**WRITTEN PROBLEM**.
Can you rewrite the lines from the one containing "The width and" through the end of the records as a Markdown table with the columns "No." and "Line", numbering each row, skipping blank lines, and leaving out the pictures?
─── ITEMS ───
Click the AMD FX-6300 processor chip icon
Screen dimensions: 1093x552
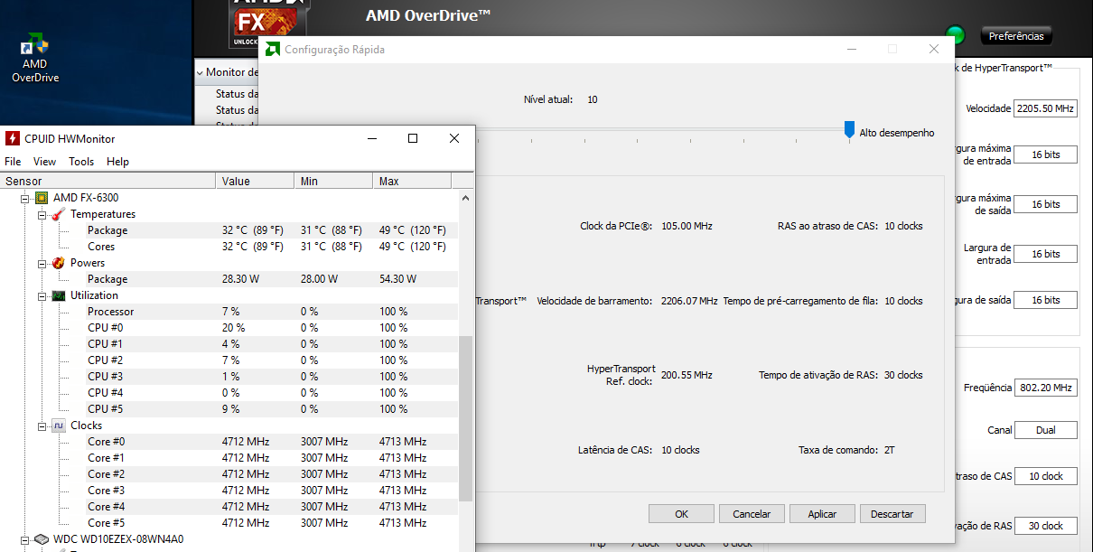tap(42, 198)
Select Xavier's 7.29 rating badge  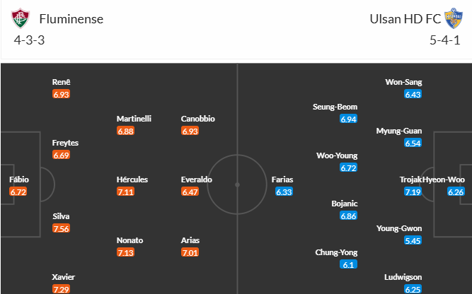[x=61, y=289]
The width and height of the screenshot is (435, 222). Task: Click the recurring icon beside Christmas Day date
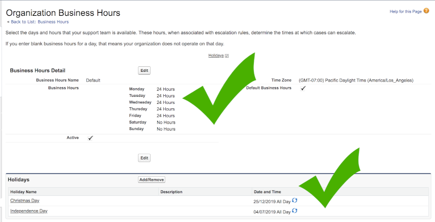(295, 200)
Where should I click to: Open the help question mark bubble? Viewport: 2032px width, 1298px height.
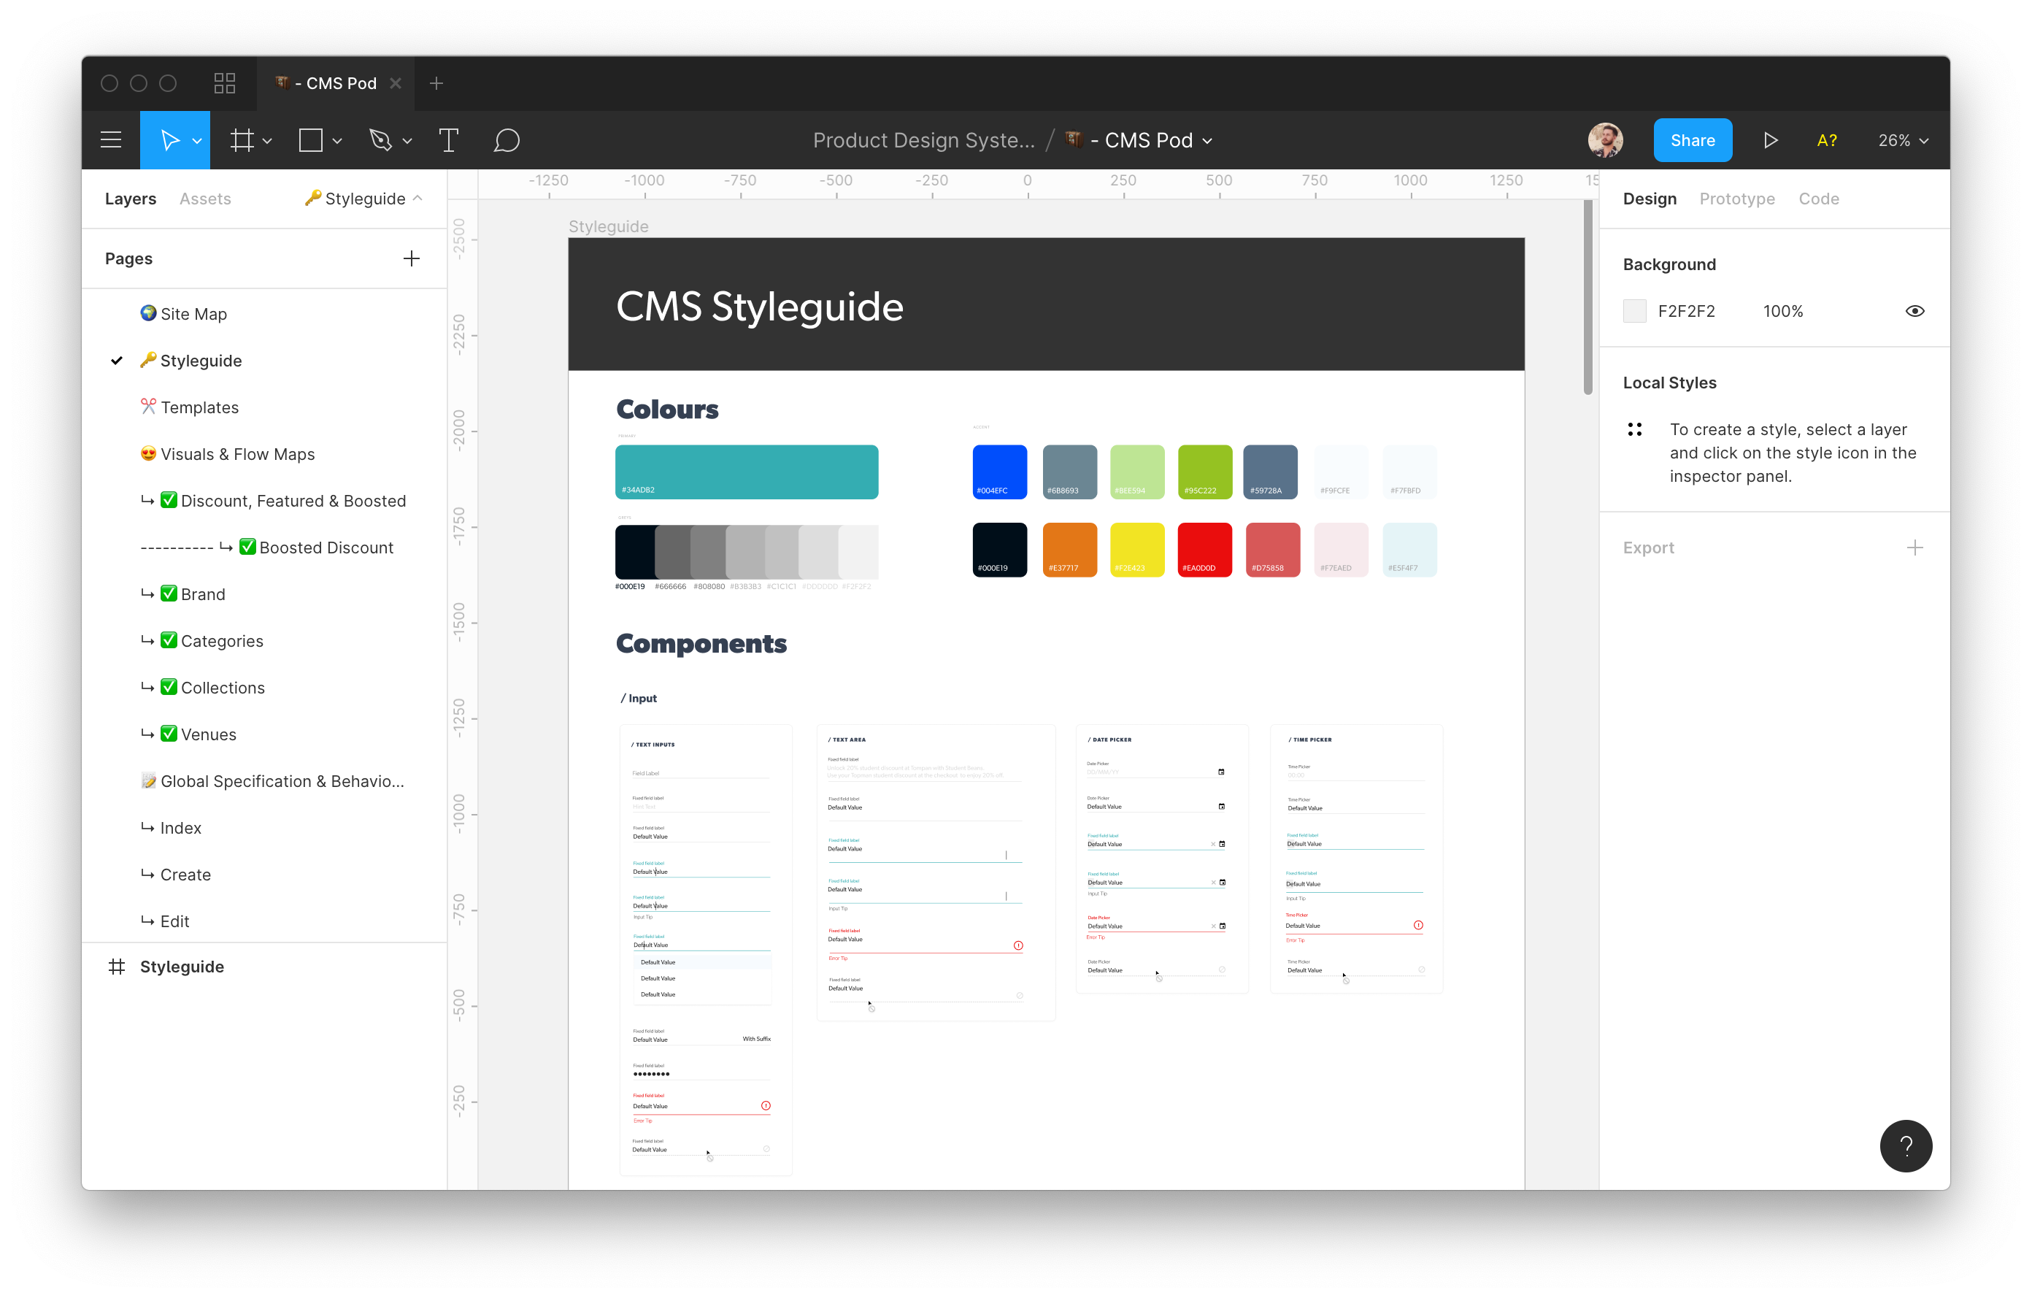(1906, 1146)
───
**OUTPUT OF THE TASK**.
| No. | Line |
|---|---|
| 1 | The width and height of the screenshot is (435, 222). Task: Click the recurring icon beside Christmas Day date |
| 2 | (295, 200) |
| 3 | Where should I click to: Open the help question mark bubble? Viewport: 2032px width, 1298px height. |
| 4 | (1906, 1146) |